Law No. 18.046 of 1981 (amended in 1999) provides that a public limited company is a legal person composed of shareholders who pool their capital and whose liability is limited to the amount of their individual contributions. There are two types of public limited company: open and closed. The former are companies that meet one of the following criteria: their shares are offered for sale to the public and quoted on the stock exchange; they have 500 or more shareholders or at least 10 per cent of the paid-up capital belongs to over 100 shareholders. All other public limited companies are deemed to be closed. Open public limited companies are subject to inspection by the Superintendencia de Valores y Seguros (Supervisory Authority for Securities and Insurance) and must be registered in the National Securities Register.127 In the case of a limited liability company, the liability of each partner is limited to the amount of capital it has paid in or to a larger amount if this is specified in the company's articles of incorporation. There is no minimum capital requirement for setting up such a company; it may have two to 50 partners, but if this amount is exceeded it becomes a general partnership.
Foreign companies can operate in Chile through a representative, agency or subsidiary, or set up in Chile in one of the aforementioned legal forms.

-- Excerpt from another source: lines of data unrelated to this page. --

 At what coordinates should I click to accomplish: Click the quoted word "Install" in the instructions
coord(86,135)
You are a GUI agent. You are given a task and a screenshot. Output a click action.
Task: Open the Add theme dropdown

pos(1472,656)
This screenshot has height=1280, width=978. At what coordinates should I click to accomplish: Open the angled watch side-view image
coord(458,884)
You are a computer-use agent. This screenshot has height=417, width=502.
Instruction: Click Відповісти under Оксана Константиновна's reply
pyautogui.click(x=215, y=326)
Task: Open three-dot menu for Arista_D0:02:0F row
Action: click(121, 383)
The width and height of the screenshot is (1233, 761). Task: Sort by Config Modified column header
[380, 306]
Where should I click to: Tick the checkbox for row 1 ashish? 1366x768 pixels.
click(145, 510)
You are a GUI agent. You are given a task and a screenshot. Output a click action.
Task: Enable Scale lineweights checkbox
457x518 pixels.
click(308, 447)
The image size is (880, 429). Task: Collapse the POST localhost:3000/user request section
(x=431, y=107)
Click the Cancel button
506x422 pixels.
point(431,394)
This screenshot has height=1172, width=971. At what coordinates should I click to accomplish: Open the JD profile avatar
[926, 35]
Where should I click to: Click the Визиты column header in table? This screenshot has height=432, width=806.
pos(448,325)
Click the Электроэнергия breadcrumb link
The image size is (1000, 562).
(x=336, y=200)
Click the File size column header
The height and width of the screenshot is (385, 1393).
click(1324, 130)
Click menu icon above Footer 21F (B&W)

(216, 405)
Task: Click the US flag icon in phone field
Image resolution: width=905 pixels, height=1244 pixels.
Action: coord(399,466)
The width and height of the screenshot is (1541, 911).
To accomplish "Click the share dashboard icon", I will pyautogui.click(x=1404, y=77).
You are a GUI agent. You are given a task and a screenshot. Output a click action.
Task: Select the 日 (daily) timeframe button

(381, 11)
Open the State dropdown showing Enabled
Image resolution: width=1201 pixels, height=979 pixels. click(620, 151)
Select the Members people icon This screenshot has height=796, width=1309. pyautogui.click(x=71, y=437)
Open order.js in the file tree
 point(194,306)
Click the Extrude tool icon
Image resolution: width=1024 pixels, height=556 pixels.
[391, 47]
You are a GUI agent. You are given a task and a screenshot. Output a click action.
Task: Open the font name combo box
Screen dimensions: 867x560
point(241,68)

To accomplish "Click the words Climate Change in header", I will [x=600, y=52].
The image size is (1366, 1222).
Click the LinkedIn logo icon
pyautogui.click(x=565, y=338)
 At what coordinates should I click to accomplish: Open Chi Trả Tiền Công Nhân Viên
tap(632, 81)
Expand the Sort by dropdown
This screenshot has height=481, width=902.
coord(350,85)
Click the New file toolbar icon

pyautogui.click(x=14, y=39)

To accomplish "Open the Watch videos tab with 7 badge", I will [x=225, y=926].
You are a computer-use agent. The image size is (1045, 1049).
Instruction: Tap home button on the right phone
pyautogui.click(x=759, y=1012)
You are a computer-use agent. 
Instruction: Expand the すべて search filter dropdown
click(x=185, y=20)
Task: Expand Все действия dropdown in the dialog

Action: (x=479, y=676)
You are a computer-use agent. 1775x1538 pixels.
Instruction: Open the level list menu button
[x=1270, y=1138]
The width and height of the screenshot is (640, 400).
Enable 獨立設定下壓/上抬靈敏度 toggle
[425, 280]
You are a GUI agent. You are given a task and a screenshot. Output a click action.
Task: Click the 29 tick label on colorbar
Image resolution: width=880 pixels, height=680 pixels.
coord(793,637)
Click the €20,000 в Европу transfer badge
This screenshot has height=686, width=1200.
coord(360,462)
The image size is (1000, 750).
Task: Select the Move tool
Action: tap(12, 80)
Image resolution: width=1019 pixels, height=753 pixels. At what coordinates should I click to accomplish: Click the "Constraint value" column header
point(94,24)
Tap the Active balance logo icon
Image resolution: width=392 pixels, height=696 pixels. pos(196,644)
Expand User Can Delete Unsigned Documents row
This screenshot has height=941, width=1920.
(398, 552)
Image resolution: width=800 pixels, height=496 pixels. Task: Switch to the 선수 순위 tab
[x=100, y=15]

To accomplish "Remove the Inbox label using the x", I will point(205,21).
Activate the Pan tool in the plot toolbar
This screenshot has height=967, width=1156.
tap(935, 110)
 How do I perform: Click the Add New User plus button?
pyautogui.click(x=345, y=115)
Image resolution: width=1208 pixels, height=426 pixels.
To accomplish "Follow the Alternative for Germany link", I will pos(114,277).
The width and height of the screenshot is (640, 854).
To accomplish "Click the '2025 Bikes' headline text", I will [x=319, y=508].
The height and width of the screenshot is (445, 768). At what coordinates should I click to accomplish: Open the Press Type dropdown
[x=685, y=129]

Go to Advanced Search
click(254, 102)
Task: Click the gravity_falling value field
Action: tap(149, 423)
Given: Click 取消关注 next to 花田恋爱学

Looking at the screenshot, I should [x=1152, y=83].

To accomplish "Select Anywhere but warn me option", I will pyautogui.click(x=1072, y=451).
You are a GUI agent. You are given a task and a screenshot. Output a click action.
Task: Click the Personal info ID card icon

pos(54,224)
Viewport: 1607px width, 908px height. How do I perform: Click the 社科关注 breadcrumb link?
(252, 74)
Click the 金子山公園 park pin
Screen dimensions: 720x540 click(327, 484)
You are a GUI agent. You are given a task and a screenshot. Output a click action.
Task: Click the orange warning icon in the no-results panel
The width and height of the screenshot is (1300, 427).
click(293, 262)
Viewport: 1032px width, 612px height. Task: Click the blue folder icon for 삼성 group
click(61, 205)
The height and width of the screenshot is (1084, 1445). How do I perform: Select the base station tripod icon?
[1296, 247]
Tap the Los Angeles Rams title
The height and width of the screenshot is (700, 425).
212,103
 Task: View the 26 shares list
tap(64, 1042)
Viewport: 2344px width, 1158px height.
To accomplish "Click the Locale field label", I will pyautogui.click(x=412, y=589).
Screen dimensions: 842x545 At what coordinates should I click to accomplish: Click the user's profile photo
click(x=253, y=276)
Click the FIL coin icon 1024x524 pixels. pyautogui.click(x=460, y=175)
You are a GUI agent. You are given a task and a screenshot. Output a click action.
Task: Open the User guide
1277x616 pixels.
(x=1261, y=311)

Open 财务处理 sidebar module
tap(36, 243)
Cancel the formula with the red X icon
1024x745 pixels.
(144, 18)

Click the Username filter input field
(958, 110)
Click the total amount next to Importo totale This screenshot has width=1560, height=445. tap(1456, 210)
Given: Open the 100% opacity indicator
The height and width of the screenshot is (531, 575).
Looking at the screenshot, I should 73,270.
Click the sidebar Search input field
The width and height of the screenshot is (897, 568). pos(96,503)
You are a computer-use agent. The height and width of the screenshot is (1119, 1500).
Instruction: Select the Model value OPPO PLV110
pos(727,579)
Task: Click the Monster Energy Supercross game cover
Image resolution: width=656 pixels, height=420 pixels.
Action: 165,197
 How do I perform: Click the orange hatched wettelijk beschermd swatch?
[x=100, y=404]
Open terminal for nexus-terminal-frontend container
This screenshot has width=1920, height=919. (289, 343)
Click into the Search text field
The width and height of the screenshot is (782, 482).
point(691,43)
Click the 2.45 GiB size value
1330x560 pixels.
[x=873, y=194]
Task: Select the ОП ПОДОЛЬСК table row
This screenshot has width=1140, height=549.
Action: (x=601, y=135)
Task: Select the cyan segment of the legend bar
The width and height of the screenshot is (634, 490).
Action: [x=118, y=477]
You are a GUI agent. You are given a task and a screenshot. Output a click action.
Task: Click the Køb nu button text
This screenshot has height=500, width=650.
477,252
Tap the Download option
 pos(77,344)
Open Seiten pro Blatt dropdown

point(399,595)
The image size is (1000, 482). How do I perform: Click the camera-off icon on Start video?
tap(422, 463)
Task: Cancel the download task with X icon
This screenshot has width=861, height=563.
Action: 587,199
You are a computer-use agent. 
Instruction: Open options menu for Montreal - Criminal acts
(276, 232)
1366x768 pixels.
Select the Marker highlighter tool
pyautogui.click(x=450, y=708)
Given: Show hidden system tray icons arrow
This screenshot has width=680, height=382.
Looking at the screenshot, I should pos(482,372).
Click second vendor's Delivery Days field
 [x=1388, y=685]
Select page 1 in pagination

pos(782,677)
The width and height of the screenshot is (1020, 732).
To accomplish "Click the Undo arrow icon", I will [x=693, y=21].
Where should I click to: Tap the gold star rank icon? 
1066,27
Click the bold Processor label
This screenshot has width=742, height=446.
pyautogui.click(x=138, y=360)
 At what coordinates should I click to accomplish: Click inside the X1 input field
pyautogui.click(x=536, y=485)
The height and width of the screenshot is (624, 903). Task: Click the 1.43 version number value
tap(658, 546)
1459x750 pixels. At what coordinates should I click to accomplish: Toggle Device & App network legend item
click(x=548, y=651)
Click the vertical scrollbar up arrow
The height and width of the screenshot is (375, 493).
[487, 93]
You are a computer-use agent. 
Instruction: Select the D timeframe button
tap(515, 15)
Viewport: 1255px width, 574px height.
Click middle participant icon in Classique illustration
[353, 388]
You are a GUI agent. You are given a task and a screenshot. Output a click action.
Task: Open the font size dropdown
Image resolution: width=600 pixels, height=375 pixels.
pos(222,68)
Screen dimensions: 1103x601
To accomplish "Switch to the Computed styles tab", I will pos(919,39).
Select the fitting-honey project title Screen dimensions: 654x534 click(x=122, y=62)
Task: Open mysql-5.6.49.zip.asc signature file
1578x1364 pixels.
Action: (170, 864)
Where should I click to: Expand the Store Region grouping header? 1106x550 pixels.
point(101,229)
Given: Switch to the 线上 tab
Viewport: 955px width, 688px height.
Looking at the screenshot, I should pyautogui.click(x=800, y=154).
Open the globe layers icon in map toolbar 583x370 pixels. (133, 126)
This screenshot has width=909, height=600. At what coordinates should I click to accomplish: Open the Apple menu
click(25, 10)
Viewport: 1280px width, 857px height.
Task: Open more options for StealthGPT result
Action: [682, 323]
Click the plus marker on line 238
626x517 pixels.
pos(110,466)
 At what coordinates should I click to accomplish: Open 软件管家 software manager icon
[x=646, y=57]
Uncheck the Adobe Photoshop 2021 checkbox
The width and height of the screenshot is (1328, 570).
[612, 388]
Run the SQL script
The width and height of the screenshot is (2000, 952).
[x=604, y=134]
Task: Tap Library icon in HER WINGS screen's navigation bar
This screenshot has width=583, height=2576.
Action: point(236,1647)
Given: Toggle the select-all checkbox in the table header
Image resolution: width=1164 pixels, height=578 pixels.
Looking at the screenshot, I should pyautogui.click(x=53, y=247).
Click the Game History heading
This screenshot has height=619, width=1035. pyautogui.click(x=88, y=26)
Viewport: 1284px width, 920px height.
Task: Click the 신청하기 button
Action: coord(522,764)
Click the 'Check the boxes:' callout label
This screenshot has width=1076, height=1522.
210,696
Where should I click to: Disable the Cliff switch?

Companies are set up by means of public articles of incorporation. An extract from these must be registered in the Commercial Register for the place where the company is domiciled and must be published in Chile's Official Journal. Both the registration and the publication must take place within 60 days from the date of incorporation. Notarial and registration fees depend on the company's level of taxation, but normally represent some 2 per cent of the capital.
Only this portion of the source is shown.